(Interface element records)
○ ○ ○ ○ ○ ○ ○

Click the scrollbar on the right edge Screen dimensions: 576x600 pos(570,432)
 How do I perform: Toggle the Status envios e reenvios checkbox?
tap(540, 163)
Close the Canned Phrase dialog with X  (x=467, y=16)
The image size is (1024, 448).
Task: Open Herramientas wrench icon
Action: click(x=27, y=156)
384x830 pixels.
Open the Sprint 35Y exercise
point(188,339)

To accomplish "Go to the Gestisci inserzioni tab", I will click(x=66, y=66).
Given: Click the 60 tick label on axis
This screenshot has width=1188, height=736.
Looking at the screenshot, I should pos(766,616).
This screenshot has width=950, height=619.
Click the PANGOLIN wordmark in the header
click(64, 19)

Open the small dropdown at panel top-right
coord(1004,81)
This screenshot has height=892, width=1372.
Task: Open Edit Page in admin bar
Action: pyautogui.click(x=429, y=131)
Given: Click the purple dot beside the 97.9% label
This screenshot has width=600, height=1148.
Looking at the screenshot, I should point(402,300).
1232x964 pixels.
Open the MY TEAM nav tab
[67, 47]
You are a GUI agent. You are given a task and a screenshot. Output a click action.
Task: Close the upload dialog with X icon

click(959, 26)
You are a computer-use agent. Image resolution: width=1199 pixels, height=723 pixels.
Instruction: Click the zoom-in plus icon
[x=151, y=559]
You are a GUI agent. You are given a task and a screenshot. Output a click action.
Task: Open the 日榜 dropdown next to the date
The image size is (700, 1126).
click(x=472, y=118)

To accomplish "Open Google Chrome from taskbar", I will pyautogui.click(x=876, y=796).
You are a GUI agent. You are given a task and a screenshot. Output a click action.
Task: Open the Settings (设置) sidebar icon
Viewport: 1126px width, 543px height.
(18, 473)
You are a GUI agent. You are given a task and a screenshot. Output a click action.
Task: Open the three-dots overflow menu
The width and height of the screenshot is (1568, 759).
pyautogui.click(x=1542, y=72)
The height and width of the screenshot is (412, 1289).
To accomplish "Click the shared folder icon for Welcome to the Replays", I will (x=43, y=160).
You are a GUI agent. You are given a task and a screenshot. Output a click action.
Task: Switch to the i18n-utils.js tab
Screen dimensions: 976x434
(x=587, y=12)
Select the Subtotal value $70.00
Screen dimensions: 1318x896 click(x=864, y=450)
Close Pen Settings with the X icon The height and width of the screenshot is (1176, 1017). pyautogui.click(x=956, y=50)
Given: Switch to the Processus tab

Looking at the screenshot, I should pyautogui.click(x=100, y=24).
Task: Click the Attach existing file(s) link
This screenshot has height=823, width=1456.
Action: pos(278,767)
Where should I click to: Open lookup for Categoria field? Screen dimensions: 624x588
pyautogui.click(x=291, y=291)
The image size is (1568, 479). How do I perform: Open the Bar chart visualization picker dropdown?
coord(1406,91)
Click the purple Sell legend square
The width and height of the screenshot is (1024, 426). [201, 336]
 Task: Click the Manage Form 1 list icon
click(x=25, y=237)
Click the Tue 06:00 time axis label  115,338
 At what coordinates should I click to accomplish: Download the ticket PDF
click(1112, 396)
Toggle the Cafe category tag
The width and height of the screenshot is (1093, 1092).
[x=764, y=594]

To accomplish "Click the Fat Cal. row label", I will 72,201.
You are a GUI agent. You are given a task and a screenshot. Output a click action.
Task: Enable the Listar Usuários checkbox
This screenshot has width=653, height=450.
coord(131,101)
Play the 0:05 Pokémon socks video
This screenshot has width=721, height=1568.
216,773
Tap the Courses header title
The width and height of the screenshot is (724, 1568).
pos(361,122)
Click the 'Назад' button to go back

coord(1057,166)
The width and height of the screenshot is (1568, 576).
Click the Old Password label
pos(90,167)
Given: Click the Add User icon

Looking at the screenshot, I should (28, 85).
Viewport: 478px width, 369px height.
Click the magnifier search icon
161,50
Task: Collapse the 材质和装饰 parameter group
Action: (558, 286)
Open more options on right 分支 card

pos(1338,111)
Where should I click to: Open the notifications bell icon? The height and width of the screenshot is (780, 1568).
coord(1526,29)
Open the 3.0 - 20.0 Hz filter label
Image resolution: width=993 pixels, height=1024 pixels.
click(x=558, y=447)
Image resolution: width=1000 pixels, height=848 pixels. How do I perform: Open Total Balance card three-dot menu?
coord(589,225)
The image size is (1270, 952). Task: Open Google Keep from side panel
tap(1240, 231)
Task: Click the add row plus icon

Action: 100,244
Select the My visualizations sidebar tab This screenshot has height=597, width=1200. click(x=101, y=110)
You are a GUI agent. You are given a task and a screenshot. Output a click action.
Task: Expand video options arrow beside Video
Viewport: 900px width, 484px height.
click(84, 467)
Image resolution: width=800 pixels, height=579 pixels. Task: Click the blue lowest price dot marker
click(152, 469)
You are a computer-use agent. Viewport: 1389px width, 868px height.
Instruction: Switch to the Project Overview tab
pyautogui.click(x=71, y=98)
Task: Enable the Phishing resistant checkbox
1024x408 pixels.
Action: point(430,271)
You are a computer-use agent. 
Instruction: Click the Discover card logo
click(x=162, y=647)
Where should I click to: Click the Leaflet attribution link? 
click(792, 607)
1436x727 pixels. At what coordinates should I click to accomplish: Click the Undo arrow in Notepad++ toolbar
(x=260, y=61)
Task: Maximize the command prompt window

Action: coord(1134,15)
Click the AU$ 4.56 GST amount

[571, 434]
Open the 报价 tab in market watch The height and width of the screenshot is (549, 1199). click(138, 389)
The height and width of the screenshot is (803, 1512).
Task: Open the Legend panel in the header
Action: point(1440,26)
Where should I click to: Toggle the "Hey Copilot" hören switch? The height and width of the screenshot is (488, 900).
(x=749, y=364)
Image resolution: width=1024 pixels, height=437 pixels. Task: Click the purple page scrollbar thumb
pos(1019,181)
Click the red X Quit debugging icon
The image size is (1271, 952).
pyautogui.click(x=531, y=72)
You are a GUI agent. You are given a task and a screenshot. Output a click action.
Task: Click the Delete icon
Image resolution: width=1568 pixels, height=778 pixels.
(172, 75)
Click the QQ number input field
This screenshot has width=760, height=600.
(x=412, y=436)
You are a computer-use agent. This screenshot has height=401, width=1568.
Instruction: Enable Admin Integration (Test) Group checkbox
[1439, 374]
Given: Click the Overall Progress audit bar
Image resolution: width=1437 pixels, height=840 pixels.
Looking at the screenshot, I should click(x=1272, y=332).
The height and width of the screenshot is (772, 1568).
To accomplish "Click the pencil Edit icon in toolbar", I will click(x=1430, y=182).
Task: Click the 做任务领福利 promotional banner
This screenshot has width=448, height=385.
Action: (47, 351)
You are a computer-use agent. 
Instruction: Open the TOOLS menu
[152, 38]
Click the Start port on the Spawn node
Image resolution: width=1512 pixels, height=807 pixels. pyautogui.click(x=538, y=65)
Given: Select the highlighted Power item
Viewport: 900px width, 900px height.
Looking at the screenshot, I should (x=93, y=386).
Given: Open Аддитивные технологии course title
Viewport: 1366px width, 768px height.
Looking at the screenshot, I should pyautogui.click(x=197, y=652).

○ ○ ○ ○ ○ ○ ○

Repeat the material between the lines holding "The height and width of the screenshot is (412, 1289)." and "(x=587, y=12)", inclusive, and return only those lines. Multiply every coordinate in the answers by 0.2 and round to whole numbers, with halves rounding up, but leave every number in the requests as it is.

The height and width of the screenshot is (412, 1289).
To accomplish "Click the shared folder icon for Welcome to the Replays", I will (x=9, y=32).
You are a GUI agent. You are given a task and a screenshot. Output a click action.
Task: Switch to the i18n-utils.js tab
Screen dimensions: 976x434
(x=117, y=2)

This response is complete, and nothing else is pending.